Temperaturas mais quentes trazem mosquitos e doenças: devido às mudanças nas chuvas e ao aumento das temperaturas, o período de contágio da malária, por exemplo, é prolongado. Ou seja, em Moçambique, hoje em dia, em algumas partes do país, há risco de contrair malária durante todo o ano e não apenas durante a época das chuvas.

Destruição pelos eventos climáticos extremos: os ciclones tropicais podem tornar-se mais frequentes e intensos, como aconteceu em Madagáscar no início do ano, quando ocorreram dois ciclones sucessivos. Hospitais foram destruídos e muitos pacientes ficaram temporariamente sem acesso a cuidados de saúde.

A perda de meios de subsistência força as pessoas a fugir: por vezes, as populações não têm outra escolha que não a de fugir, como acontece no Sul da Somália, onde muitas pessoas se viram forçadas a partir das suas casas devido a secas e a conflito prolongado.

Especialmente para quem vive em contextos de pobreza e de conflito, para pessoas sem proteção social e para pessoas a quem falta ou que são excluídas do acesso a cuidados essenciais de saúde – por outras palavras, para os nossos pacientes –, há algo que pode ser feito capaz de mudar vidas.

Cada fração do aquecimento global que se evitar reduz a morte e o sofrimento nos contextos humanitários em que trabalhamos.

Nós estamos já a testemunhar as perdas e os danos, e é precisa uma ação imediata de quem é responsável.

A ação climática, ou seja, a mitigação das emissões de gases com efeito de estufa, devia ter sido encetada há já muito tempo. As perdas e os danos que disso resultaram são irreversíveis em alguns locais. As consequências são já uma realidade: muitas vidas humanas, infrestruturas de saúde, casas, escolas, áreas agrícolas, lugares culturais e espirituais foram destruídos.

Nestas regiões, já não se trata somente de parar as alterações climáticas. Em todos os locais onde o possamos fazer, temos de atenuar as consequências para as populações e para a sua saúde, nomeadamente através de medidas simples de adaptação como a construção de barragens ou a limpeza das fontes de água.

Mas, se é tarde demais para o fazer, temos de pagar pela reconstrução depois da destruição. E são sobretudo os países que mais contribuem para a crise climática, por exemplo os países do G7, que devem ser responsabilizados.

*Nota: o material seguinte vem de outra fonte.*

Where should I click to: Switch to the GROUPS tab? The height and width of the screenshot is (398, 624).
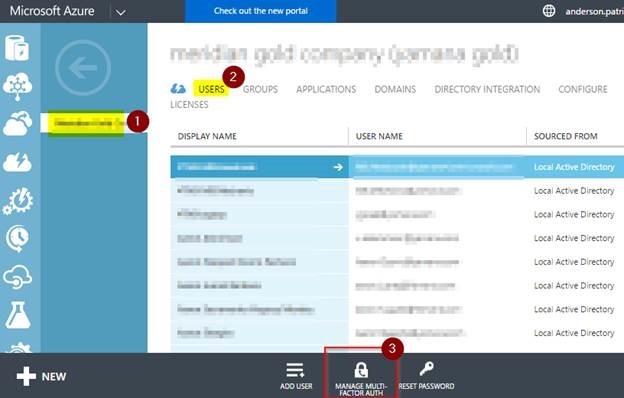260,89
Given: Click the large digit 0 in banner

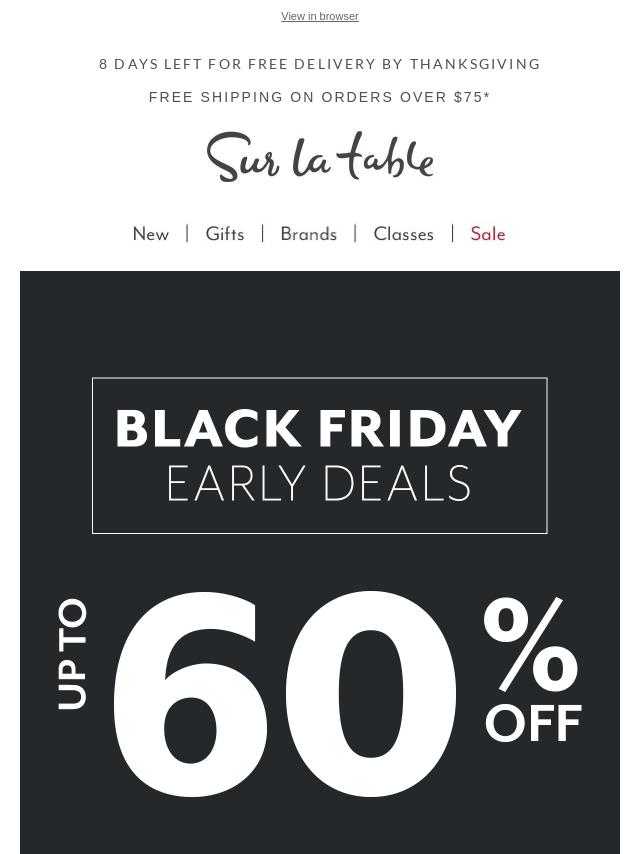Looking at the screenshot, I should pos(371,696).
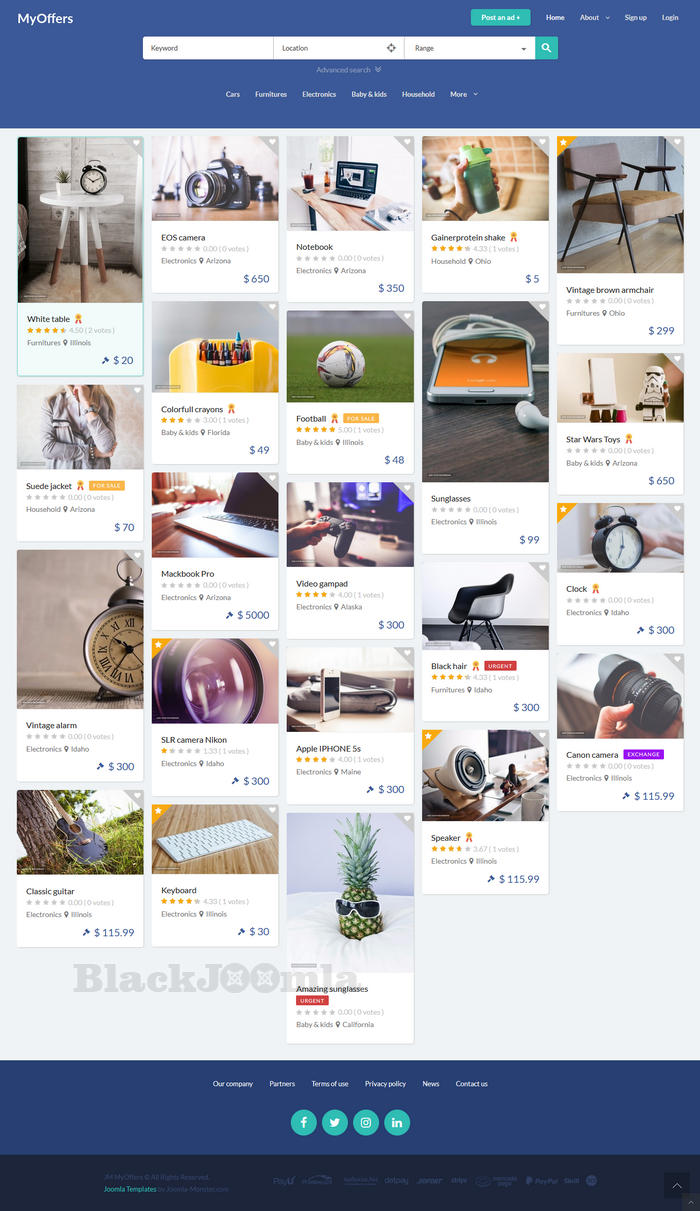Open the Facebook social icon
The width and height of the screenshot is (700, 1211).
coord(303,1122)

As necessidades humanitárias vão aumentar para além daquilo que a Médicos Sem Fronteiras e outras entidades humanitárias podem dar resposta. São necessárias uma ação climática ambiciosa, medidas de adaptação sustentáveis e apoio concreto e abrangente para lidar com os danos e as perdas.

Exigimos aos representantes políticos na Conferência Mundial do Clima, que estão a tomar decisões em Sharm el-Sheikh que vão afetar a saúde de milhões de pessoas, um suficiente apoio financeiro e técnico para fazer face aos danos e perdas, especialmente para os países e pessoas mais afetadas – e isto não deve envolver o uso de fundos de ajuda humanitária. Exigimos também compromissos mais ambiciosos e vinculativos por parte dos Estados, das empresas e dos setores que são principalmente responsáveis pelas emissões históricas, atuais e futuras, de forma a manter o aquecimento global abaixo de 1,5°C.

A crise climática não pode tornar-se uma crise humanitária ainda mais grave. Precisamos de uma verdadeira justiça climática para os nossos pacientes agora mesmo.